▶ _Supplied material_
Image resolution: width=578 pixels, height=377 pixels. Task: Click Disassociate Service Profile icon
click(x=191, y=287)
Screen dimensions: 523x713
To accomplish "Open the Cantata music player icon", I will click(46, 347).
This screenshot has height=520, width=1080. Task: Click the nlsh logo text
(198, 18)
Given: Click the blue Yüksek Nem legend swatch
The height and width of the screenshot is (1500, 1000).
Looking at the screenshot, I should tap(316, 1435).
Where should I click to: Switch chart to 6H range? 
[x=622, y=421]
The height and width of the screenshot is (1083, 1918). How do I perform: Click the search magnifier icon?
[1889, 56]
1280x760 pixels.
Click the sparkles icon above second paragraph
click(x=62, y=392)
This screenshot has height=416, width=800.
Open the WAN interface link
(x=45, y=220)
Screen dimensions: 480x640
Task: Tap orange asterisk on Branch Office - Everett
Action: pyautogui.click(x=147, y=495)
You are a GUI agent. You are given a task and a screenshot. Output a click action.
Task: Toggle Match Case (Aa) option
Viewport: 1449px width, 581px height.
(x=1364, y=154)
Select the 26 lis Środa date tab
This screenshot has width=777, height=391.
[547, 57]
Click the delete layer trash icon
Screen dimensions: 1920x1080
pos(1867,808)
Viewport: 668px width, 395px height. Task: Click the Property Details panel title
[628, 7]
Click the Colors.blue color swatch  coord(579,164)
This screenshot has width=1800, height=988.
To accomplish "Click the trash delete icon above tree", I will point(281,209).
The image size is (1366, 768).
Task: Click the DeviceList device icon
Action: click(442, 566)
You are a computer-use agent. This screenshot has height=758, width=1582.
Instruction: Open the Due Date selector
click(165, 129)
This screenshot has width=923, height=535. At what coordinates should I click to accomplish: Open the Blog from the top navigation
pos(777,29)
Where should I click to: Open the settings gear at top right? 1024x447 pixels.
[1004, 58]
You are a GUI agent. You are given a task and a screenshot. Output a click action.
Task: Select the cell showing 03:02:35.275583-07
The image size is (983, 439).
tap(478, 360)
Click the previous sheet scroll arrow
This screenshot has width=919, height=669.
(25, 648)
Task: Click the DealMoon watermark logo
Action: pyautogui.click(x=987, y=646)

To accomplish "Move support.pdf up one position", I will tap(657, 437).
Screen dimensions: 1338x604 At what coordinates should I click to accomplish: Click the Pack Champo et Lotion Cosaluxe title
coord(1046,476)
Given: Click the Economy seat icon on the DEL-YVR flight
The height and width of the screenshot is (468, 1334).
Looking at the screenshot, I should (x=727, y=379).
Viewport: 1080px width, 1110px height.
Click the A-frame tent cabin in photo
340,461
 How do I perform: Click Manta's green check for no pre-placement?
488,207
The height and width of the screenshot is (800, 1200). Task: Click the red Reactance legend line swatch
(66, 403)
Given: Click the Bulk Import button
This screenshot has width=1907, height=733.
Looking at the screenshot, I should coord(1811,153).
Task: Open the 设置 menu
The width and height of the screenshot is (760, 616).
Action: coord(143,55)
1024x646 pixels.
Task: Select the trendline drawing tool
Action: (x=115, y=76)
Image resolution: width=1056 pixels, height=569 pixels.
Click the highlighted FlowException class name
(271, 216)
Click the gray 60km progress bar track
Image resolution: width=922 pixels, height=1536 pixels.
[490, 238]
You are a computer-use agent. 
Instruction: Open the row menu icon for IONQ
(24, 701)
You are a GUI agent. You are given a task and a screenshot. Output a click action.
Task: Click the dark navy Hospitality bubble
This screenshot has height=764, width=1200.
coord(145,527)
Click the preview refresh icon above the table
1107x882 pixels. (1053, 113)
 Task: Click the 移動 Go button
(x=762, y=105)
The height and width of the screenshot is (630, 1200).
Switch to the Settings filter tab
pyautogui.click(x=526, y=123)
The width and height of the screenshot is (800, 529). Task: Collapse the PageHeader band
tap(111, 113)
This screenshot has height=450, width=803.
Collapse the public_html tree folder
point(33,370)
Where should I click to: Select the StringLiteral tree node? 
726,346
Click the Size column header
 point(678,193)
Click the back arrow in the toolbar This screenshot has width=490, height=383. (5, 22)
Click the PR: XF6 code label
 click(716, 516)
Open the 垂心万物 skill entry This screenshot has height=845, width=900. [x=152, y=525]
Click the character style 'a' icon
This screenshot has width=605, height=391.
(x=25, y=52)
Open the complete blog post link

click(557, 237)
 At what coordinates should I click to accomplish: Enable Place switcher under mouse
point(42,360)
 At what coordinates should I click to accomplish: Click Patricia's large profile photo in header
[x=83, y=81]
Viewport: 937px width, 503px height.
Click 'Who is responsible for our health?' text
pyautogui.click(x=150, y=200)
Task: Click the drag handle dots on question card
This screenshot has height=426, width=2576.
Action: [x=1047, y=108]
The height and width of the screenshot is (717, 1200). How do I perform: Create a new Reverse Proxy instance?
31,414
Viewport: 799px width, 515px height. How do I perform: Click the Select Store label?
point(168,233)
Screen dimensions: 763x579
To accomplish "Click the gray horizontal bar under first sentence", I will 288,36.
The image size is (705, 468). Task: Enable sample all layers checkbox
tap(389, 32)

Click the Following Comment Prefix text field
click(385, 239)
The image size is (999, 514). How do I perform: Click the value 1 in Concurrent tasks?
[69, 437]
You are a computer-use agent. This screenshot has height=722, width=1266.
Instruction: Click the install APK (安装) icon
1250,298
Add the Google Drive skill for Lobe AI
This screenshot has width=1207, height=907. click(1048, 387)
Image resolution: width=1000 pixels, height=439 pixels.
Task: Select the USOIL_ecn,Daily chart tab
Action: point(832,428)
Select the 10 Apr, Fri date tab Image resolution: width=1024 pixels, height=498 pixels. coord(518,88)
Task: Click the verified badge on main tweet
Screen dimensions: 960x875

▶ _Exercise instructions_
Beginning with the line that has "Where should I click to: Switch" and ending with the line that has "This screenshot has height=416, width=800.", set down the lines above exactly and include no others.

▶ _Answer below_
Where should I click to: Switch chart to 6H range? 
[x=622, y=421]
The height and width of the screenshot is (1083, 1918). How do I perform: Click the search magnifier icon?
[1889, 56]
1280x760 pixels.
Click the sparkles icon above second paragraph
click(x=62, y=392)
This screenshot has height=416, width=800.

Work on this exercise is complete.